Nach dem Absturz eines Muldenkippers in die Salzach bei Kaprun in Salzburg wurde am Mittwochnachmittag die Feuerwehr Zell am See zur Unterstützung nachalarmiert. Um Umweltschäden zu verhindern, brachten die Einsatzkräfte eine Ölsperre im Fluss ein. Eine Verunreinigung wurde vorerst nicht festgestellt.
Die Landeswarnzentrale Salzburg alarmierte am 11. Februar um 16.45 Uhr die Feuerwehr Zell am See zu einer Fahrzeugbergung nach Kaprun, wo ein Muldenkipper in die Salzach gestürzt war.
Zur Vorsorge gegen mögliche auslaufende Betriebsmittel wurde der in Zell am See stationierte Ölwehr-Anhänger des Landesfeuerwehrverbandes angefordert.
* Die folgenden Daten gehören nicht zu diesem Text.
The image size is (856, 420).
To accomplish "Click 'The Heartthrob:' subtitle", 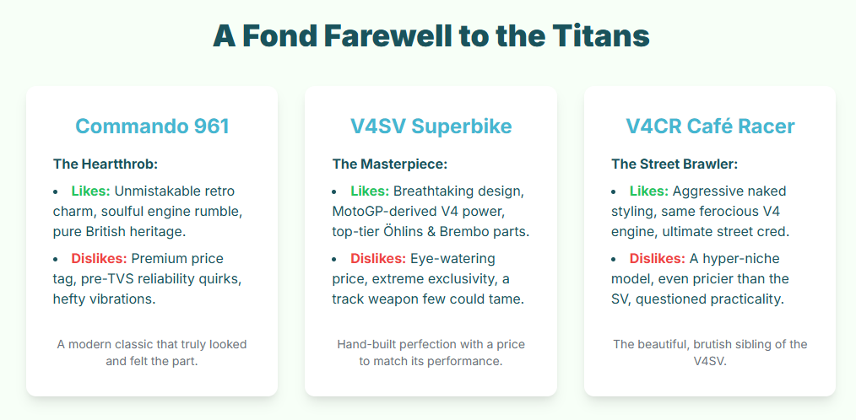I will coord(106,164).
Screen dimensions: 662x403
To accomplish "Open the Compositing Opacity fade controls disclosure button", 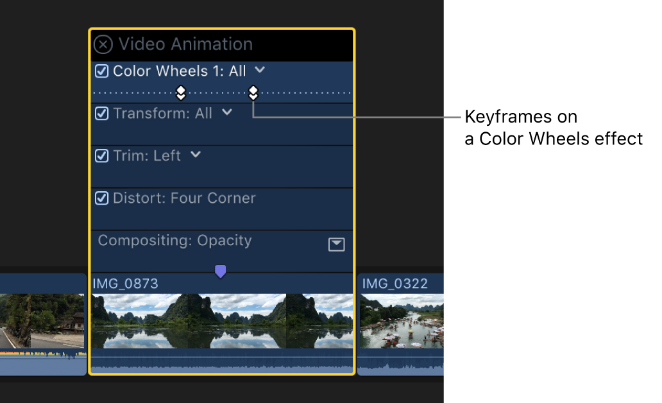I will point(336,244).
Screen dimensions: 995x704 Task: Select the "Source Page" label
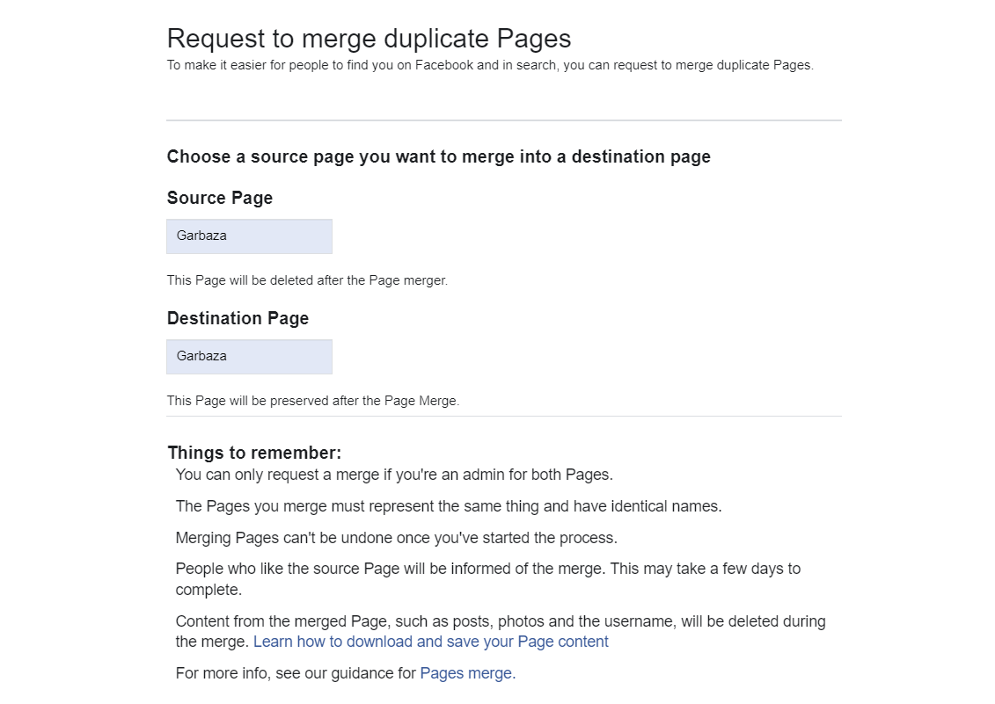220,199
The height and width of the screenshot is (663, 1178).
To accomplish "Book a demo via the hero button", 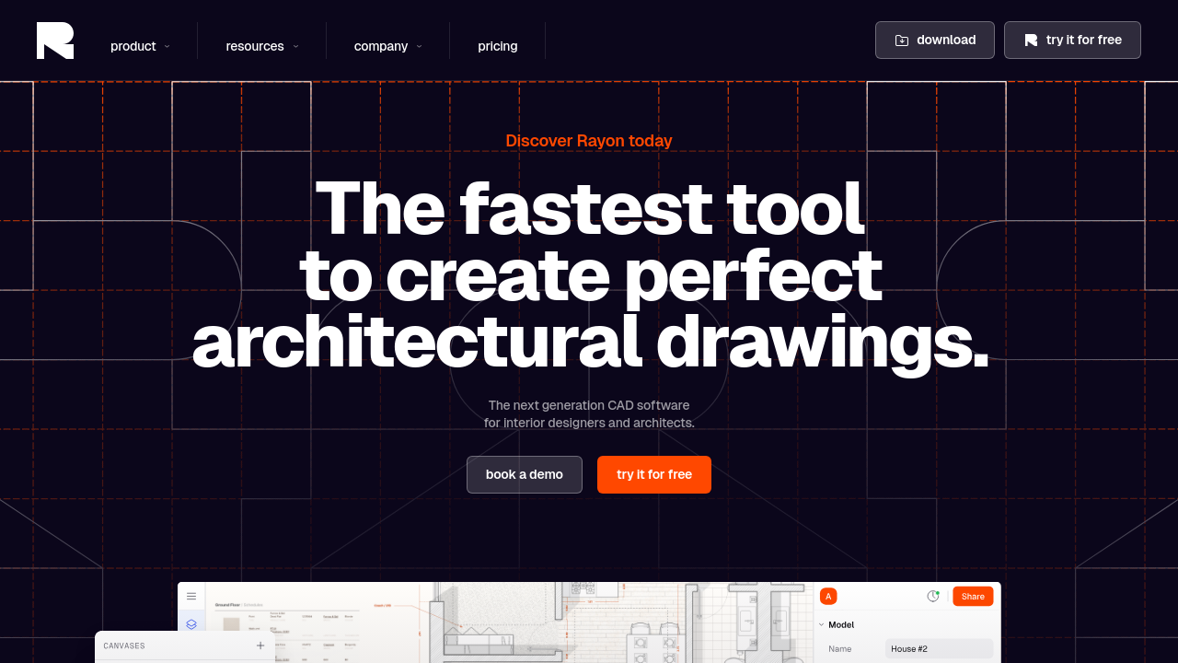I will pos(524,474).
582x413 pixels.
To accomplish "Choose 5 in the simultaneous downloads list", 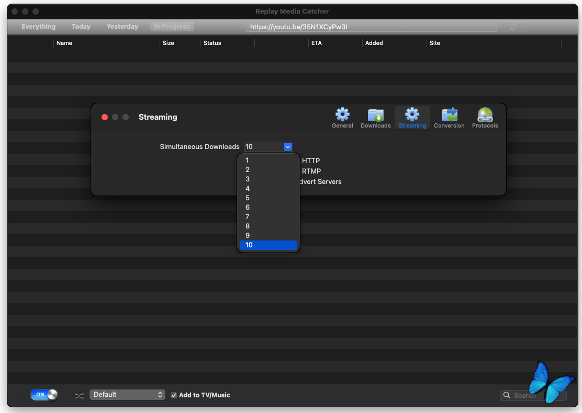I will click(248, 198).
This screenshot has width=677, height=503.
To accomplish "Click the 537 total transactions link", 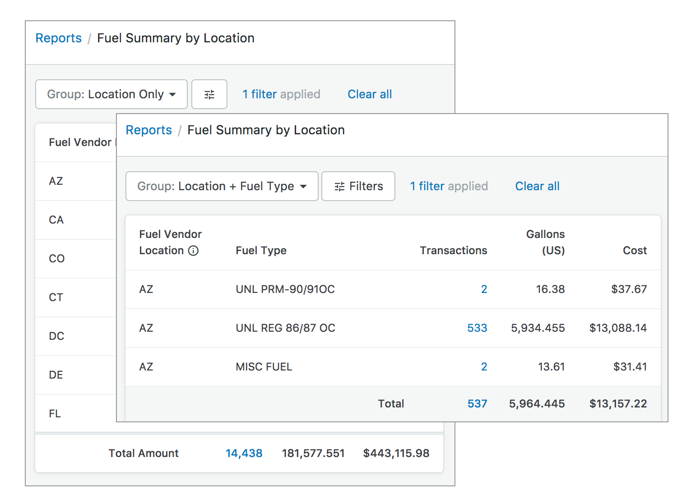I will (x=477, y=404).
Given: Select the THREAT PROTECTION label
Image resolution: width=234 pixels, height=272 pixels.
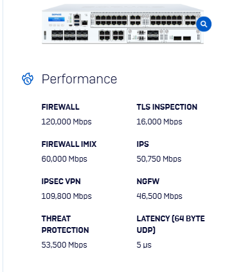Looking at the screenshot, I should (x=65, y=225).
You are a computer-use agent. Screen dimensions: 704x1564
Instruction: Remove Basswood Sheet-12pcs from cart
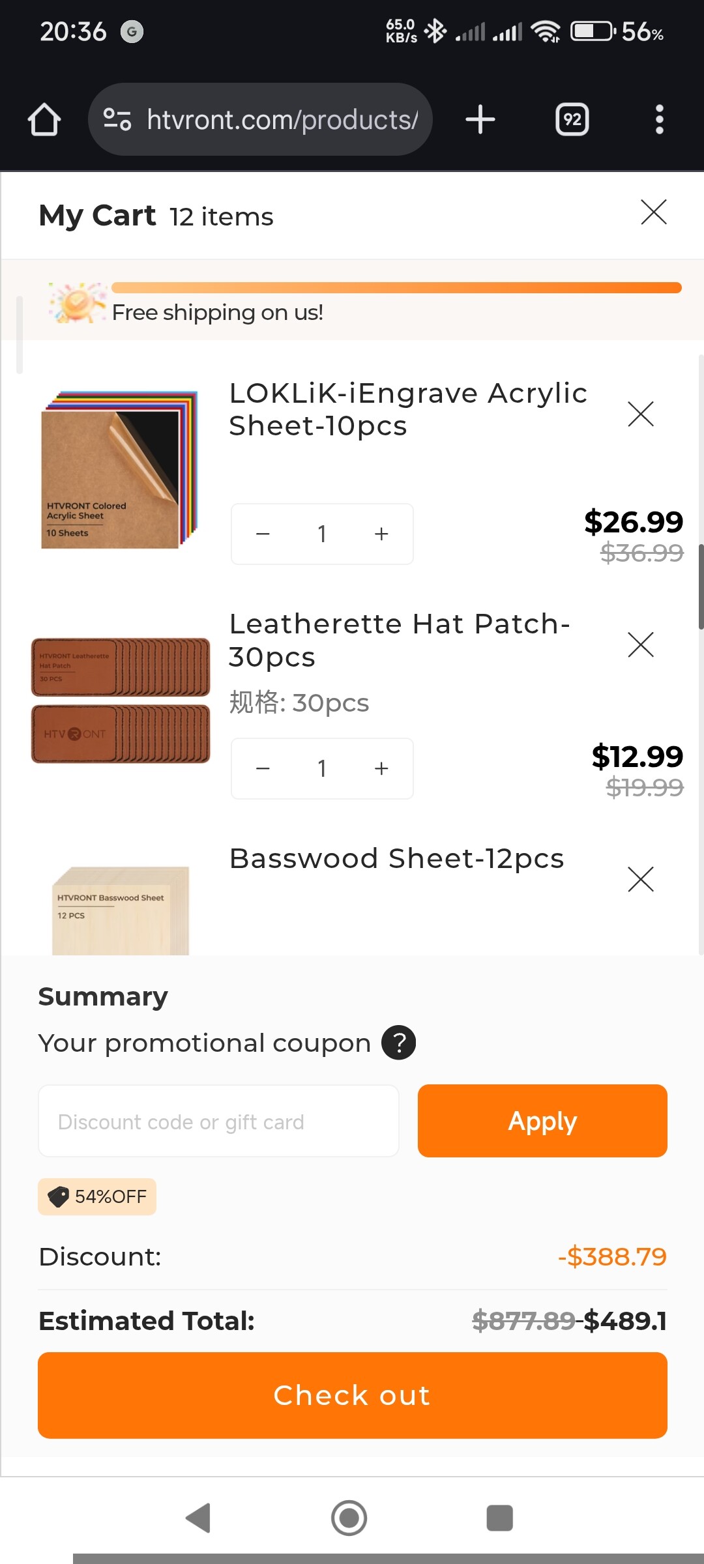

Im Bereich der Mayereinödbrücke brachten Kräfte der Feuerwehren Zell am See und Bruck gemeinsam mit dem Wasserdienst, ausgerüstet mit Neoprenanzügen, eine Ölsperre im Fluss ein. So sollen eventuell austretende Stoffe aufgefangen werden. Bislang wurde keine Verunreinigung der Salzach festgestellt.